Movie stars Daniel Radcliffe, Keira Knightley, Hugh Jackman, Nicole Kidman and Keanu Reeves will share the spotlight with filmmakers Robert Lepage, Jason Reitman, Mad Men creator Matthew Weiner and many more at the upcoming Toronto International Film Festival next month.

Organizers unveiled the full 2013 film schedule today, including the remaining batch of titles joining the official lineup and issuing a lengthy list of stars expected to walk its red carpets.

Filmmakers, industry figures and celebrity guests expected to descend on Toronto range from A-list actors such as Michael Fassbender, Julia Roberts, Jake Gyllenhaal and Scarlett Johansson to Bollywood up-and-comer Parineeti Chopra, British filmmaker Steve McQueen, artist Marcel Dzama and former Canadian ambassador Ken Taylor.
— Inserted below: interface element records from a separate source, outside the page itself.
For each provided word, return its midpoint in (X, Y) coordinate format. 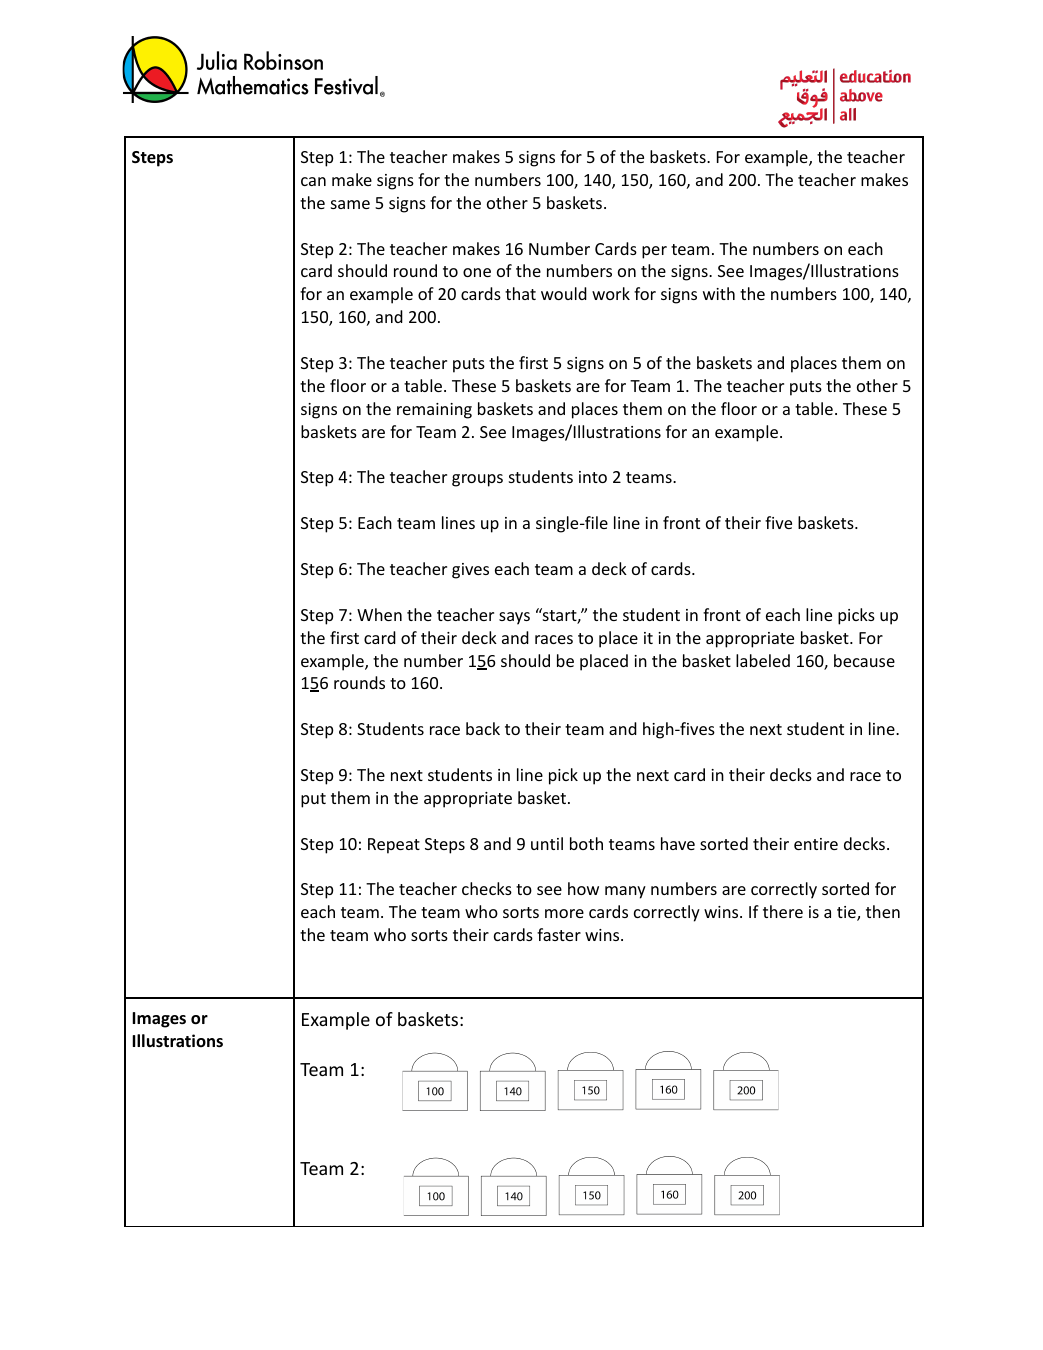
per (654, 252)
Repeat (394, 846)
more (564, 913)
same (350, 204)
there (783, 911)
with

"Unquestionably, Toronto is now positioned as one of the key — if not the key — festivals for awards-season launch, so of course many of the stars will come to the festival as well as the major directors," festival director Piers Handling told reporters on a conference call Tuesday.

"They've looked at the track record of Toronto over the last 15-20 years, which is very impressive. Many films go on to multiple nominations and we've had a track record of picking best picture as well as many of the best actors over the years."

New titles by noted cinematic auteurs were among Tuesday's additions, including the latest from dissident Iranian filmmaker Jafar Panahi (the drama Closed Curtain, co-directed by Kambozia Partovi) and French filmmaker and writer Catherine Breillat (autobiographical tale Abuse of Weakness starring Isabelle Huppert).

Also joining the program are two films spotlighting major music events: Amir Bar-Lev's 12.12.12, a film about the star-studded concert that saw acts like Bruce Springsteen, The Rolling Stones, Paul McCartney and Alicia Keys take the stage to raise funds for Hurricane Sandy relief, and Ron Howard's Made in America, which examines rap mogul Jay Z's debut as a curator for a music festival in Philadelphia.

Both films are also part of Mavericks program, which offers onstage chats with the creative minds behind several high-profile TIFF titles. Taylor, one of the main architects of The Canadian Caper, will also take part to discuss his new documentary Our Man in Tehran.

TIFF also announced the addition of CBC's Glenn Gould Studio as its newest venue, with the auditorium to host the Mavericks screenings and talks as well as a host of industry conferences and sessions.

The Toronto International Film Festival opens Sept. 5 with the premiere of the WikiLeaks drama The Fifth Estate. It runs through Sept. 15.